This is a package of utility functions that parse incoming KAICIID Excel data into JSON and load directly into a Mongo instance. This will be a one shot use when the IRD is migrated from shared Excel editing to a server-based Mongo instance with backend API access for new and updated records.
- XLRD - Python to Excel parsing library
- GeoPy - Python client for geocoding web-services
- python modules:
json,datetime,re,pymongo
- Requires separation of IRD data from IRD support worksheets and some amount of manual typo editing.

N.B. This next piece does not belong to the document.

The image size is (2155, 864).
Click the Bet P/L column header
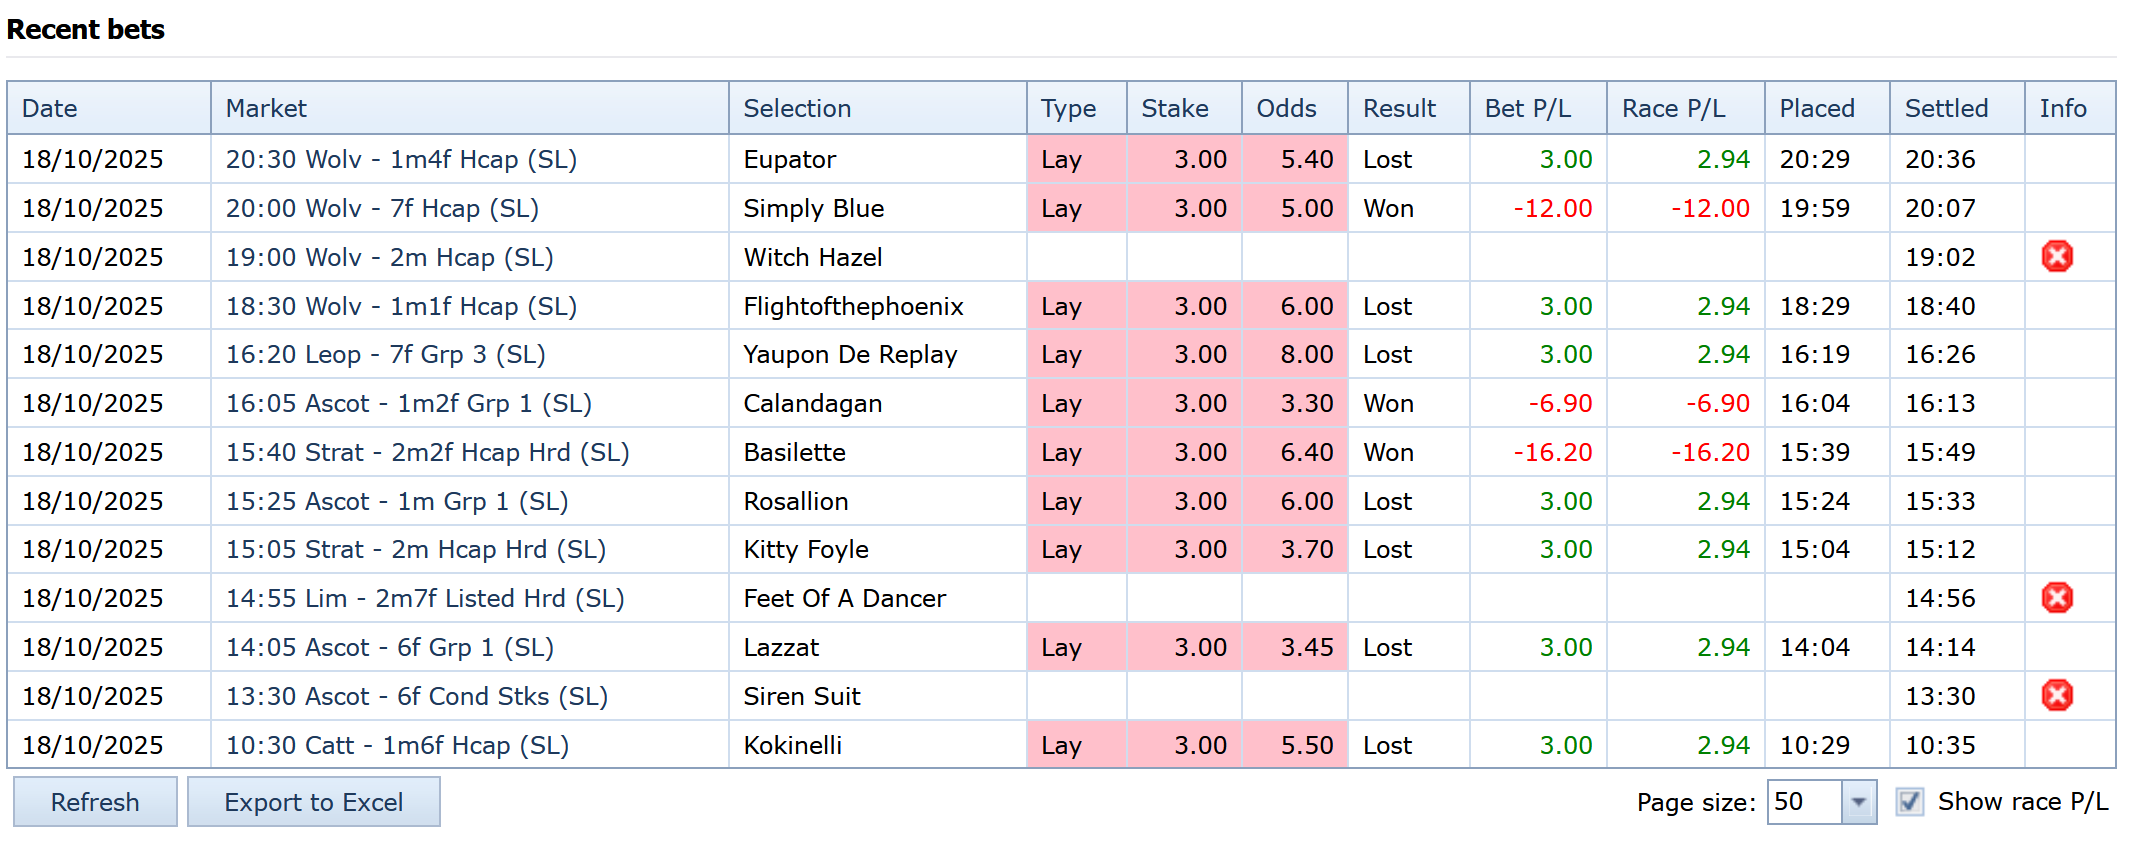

- Open terminal and navigate to python subfolder in application folder.
- Run
python main.py path/to/file/<input filename> path/to/file/<target filename>(optional)(Note: target file will be a json-ized version of input file if the second argument is left blank) - Terminal will prompt for MongoDB username, password, target database and target collection
- The package will write documents to target collection, raw JSON file and will verify with the number of documents inserted.
Install mongodb:
brew install mongodb
On the command line create a database directory:
mkdir -p ~/IRD/db/
Launch the server:
mongod --dbpath ~/IRD/db/ &
Then launch a client and create a user for the ird database:
mongo
use ird
db.createUser(
{
user: "ird",
pwd: "12345678",
roles: [
{ role: "readWrite", db: "ird" }
]
}
)
Now you can run python main.py IRD and load the excel data into mongodb. This script is cumulative, so you can add several xls files one after the other (make sure that there are no doubles).
Then check the number of items:
use ird
db.ird.find().count()